**Entries shown**
((

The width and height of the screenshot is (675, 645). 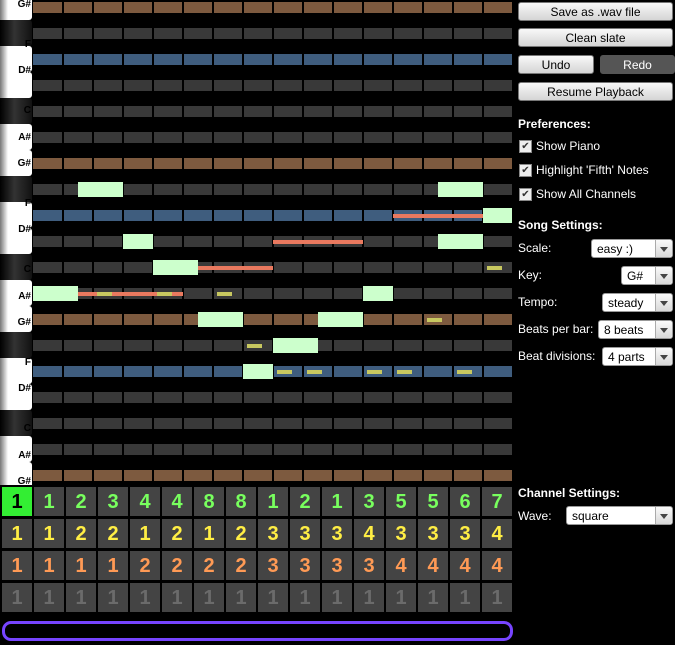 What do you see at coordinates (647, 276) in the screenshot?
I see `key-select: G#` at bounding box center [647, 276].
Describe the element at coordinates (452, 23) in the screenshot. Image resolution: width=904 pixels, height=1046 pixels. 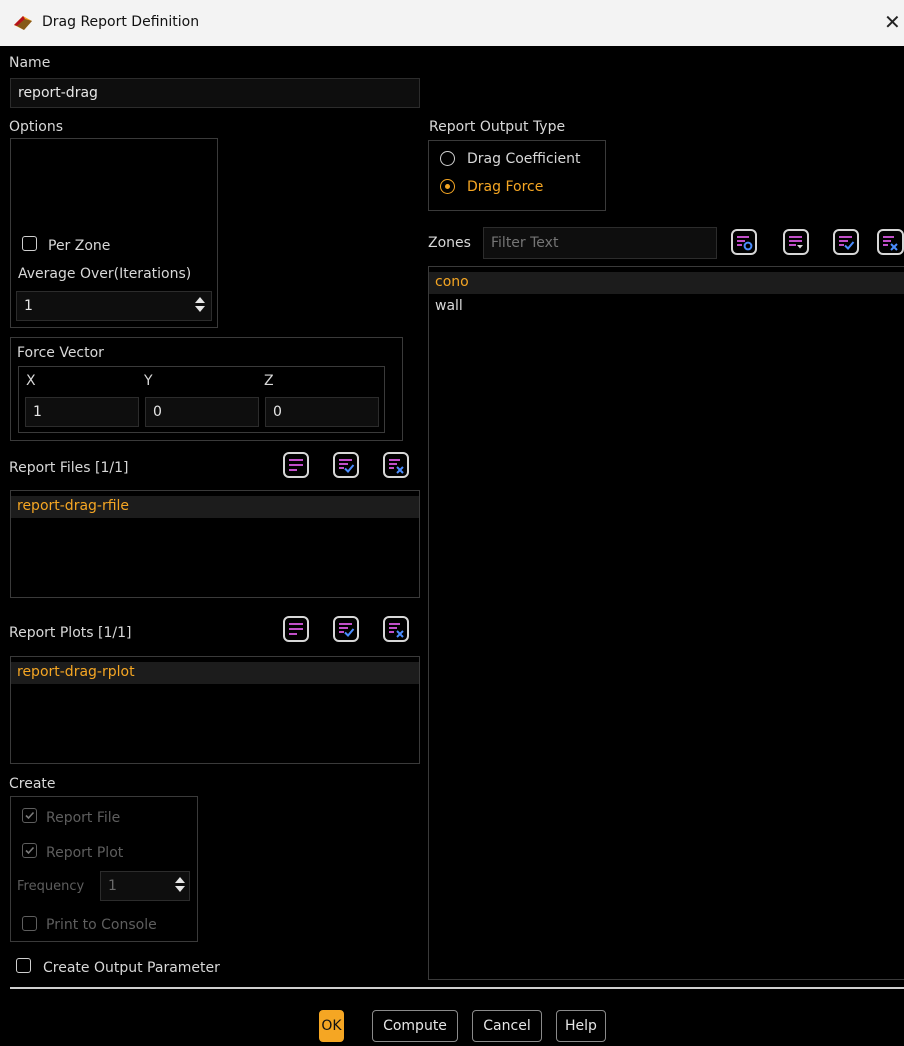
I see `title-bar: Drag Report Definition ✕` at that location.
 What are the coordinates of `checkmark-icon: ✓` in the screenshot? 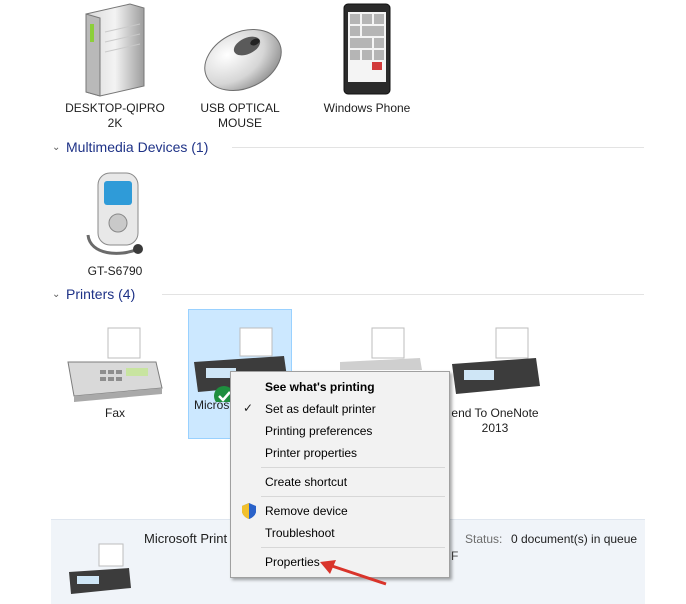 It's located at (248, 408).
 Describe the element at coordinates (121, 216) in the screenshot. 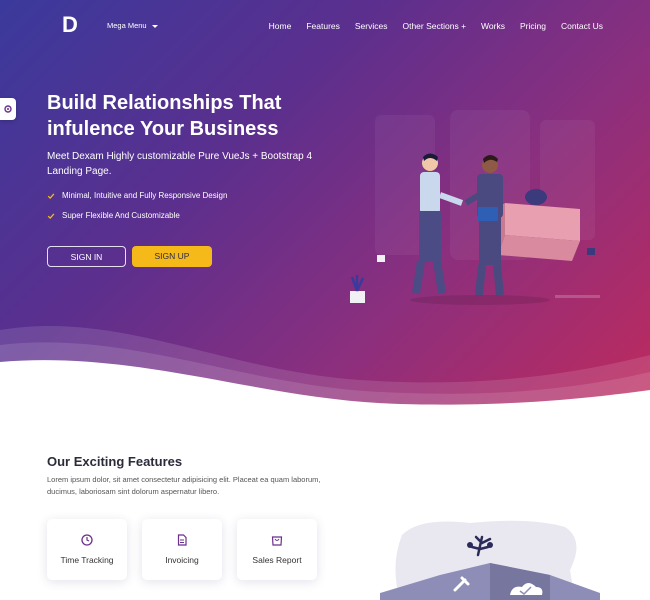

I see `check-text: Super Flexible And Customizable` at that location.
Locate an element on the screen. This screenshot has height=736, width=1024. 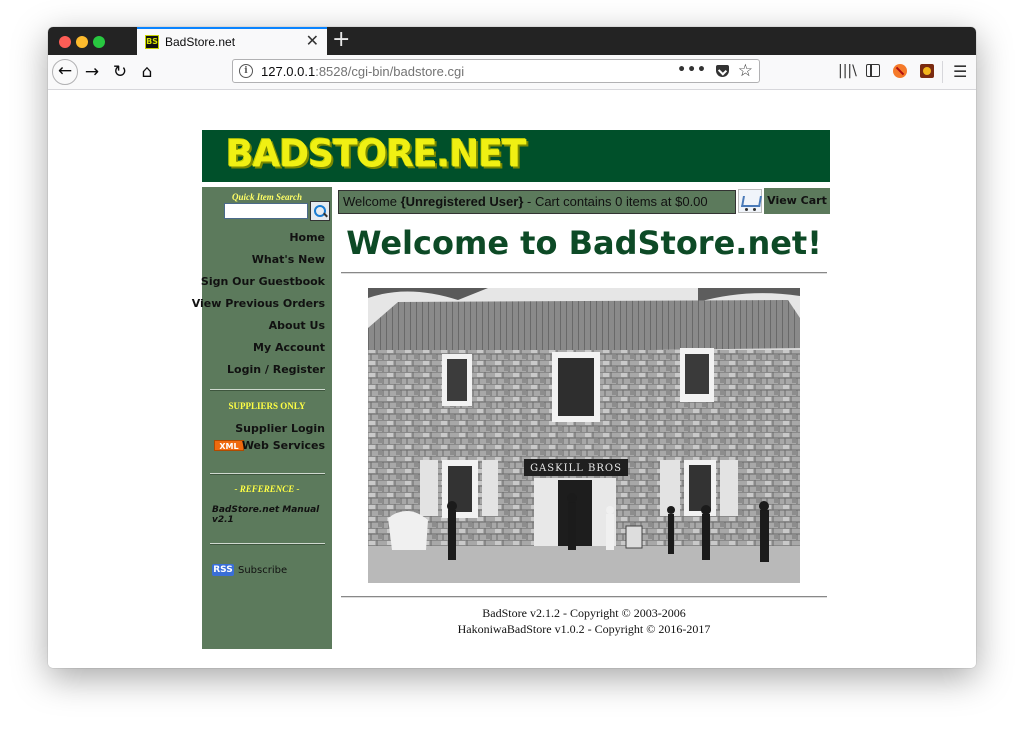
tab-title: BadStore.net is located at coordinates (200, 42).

))
((

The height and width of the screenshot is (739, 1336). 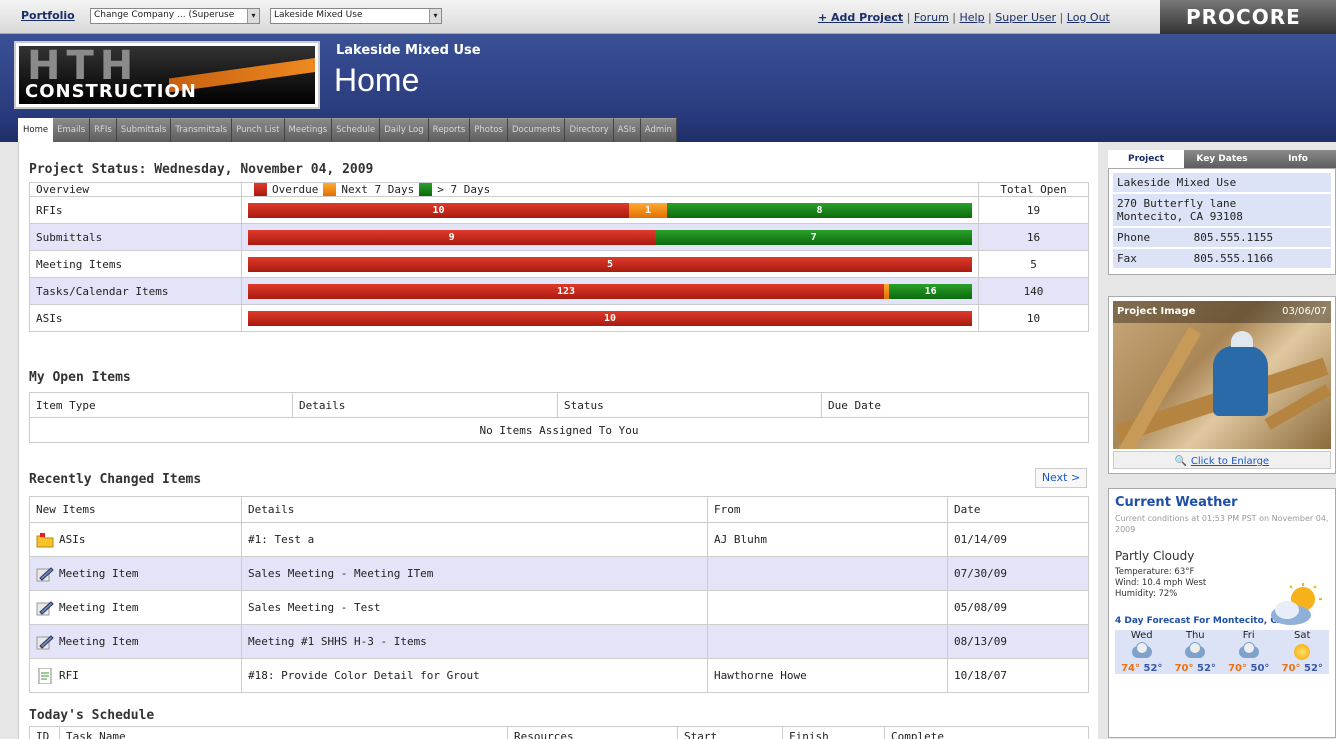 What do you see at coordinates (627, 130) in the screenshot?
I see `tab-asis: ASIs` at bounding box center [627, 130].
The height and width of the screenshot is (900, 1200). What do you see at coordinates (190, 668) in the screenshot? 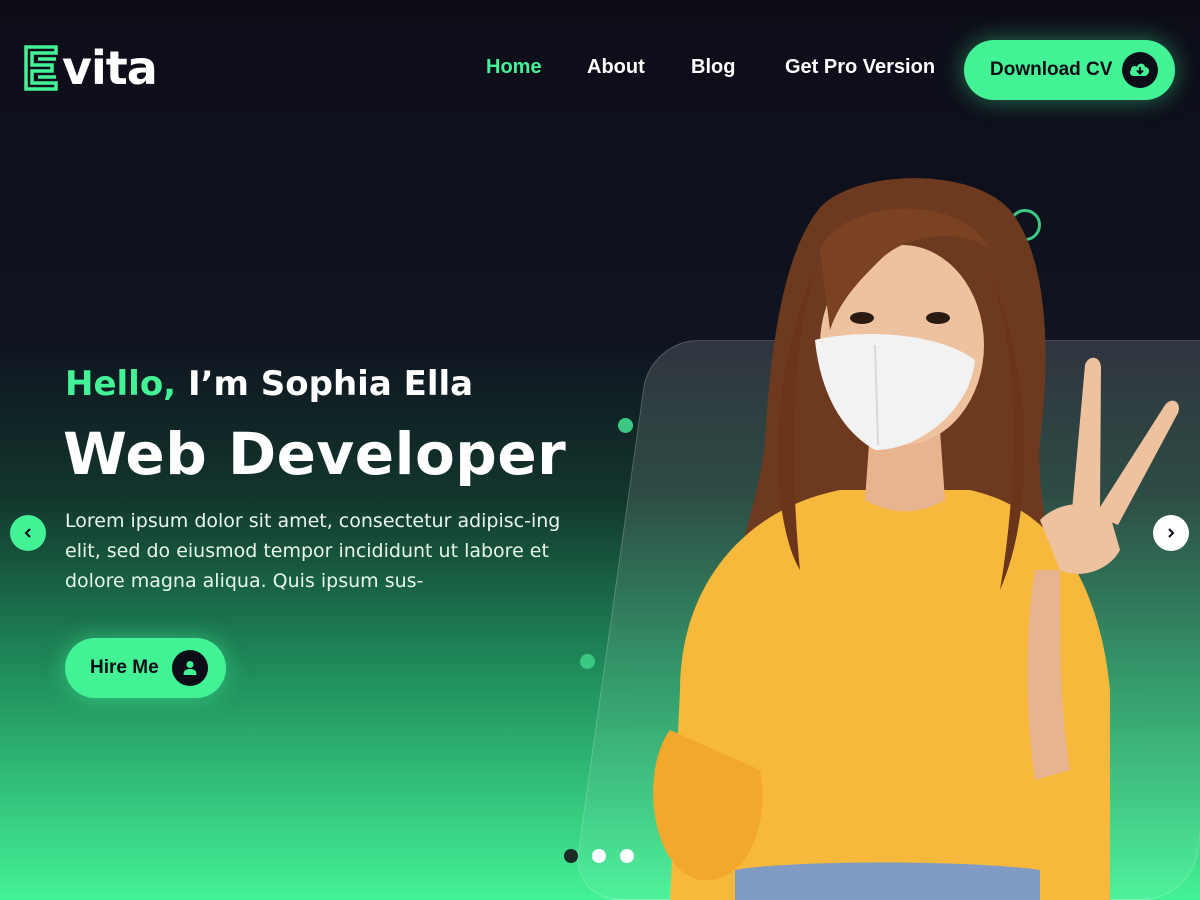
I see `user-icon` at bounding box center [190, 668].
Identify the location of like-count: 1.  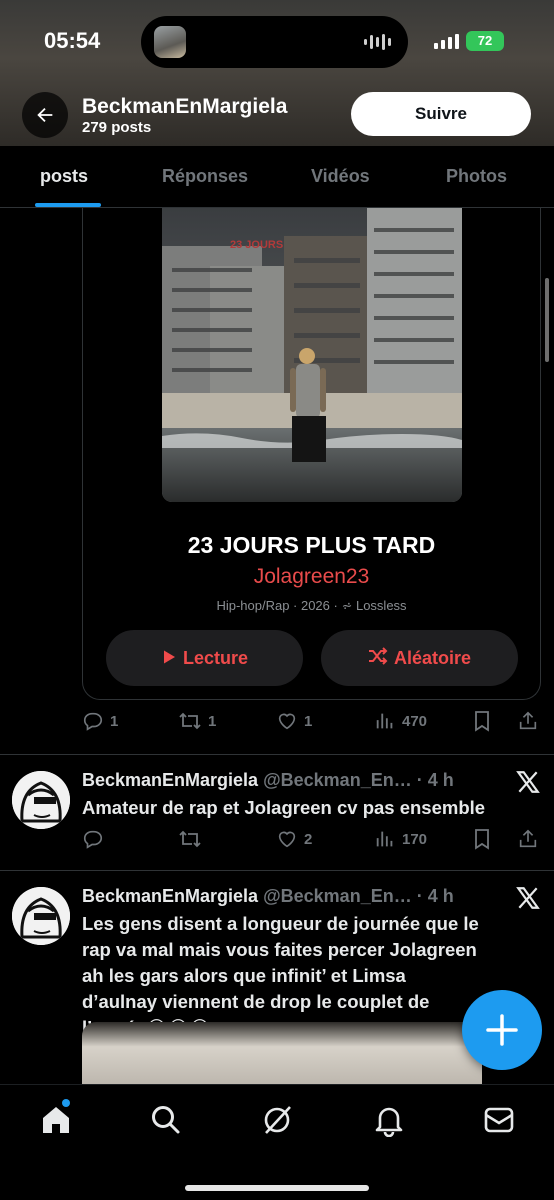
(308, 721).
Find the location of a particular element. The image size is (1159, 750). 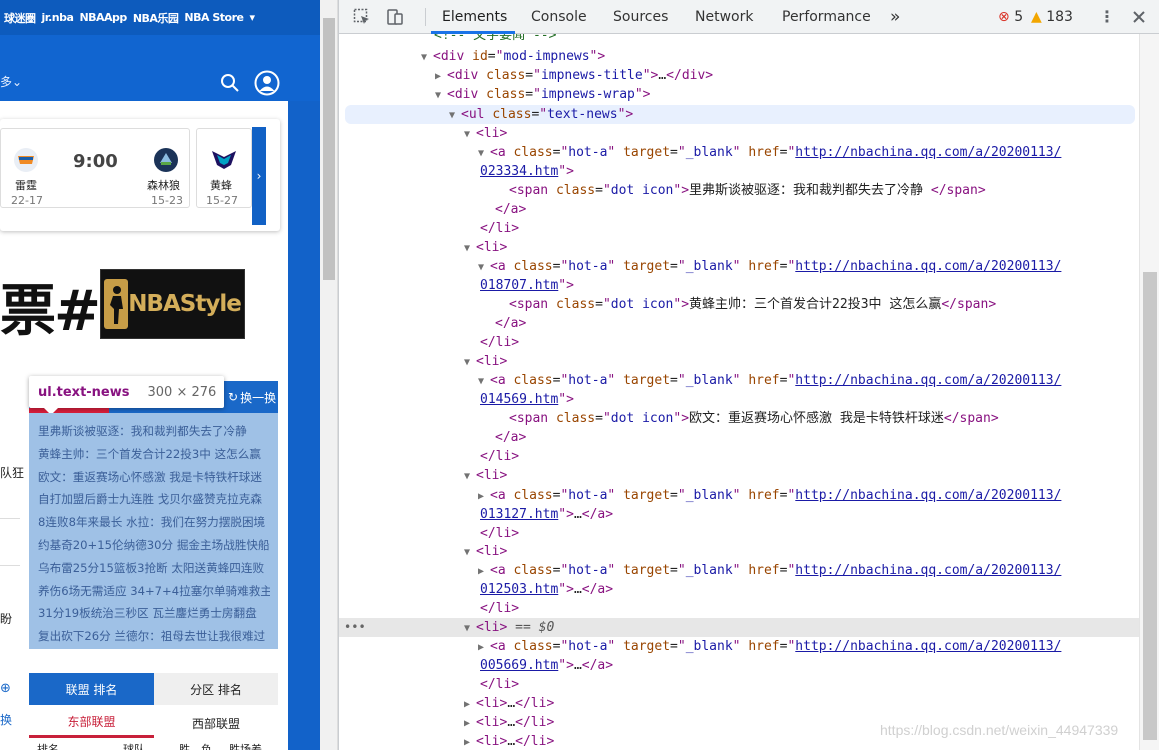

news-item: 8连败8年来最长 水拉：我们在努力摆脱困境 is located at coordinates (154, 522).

))

Please begin at the line that has "Describe the element at coordinates (121, 216)" and stop after the line that has "tab-title: BadStore.net is", then give those entries again with "screenshot" switched to "image" and everything else unchanged. Leave the pictures out of your answer.

**Answer space**
 Describe the element at coordinates (121, 216) in the image. 

I see `check-text: Super Flexible And Customizable` at that location.
Locate an element on the screen. This image has height=736, width=1024. 
tab-title: BadStore.net is located at coordinates (200, 42).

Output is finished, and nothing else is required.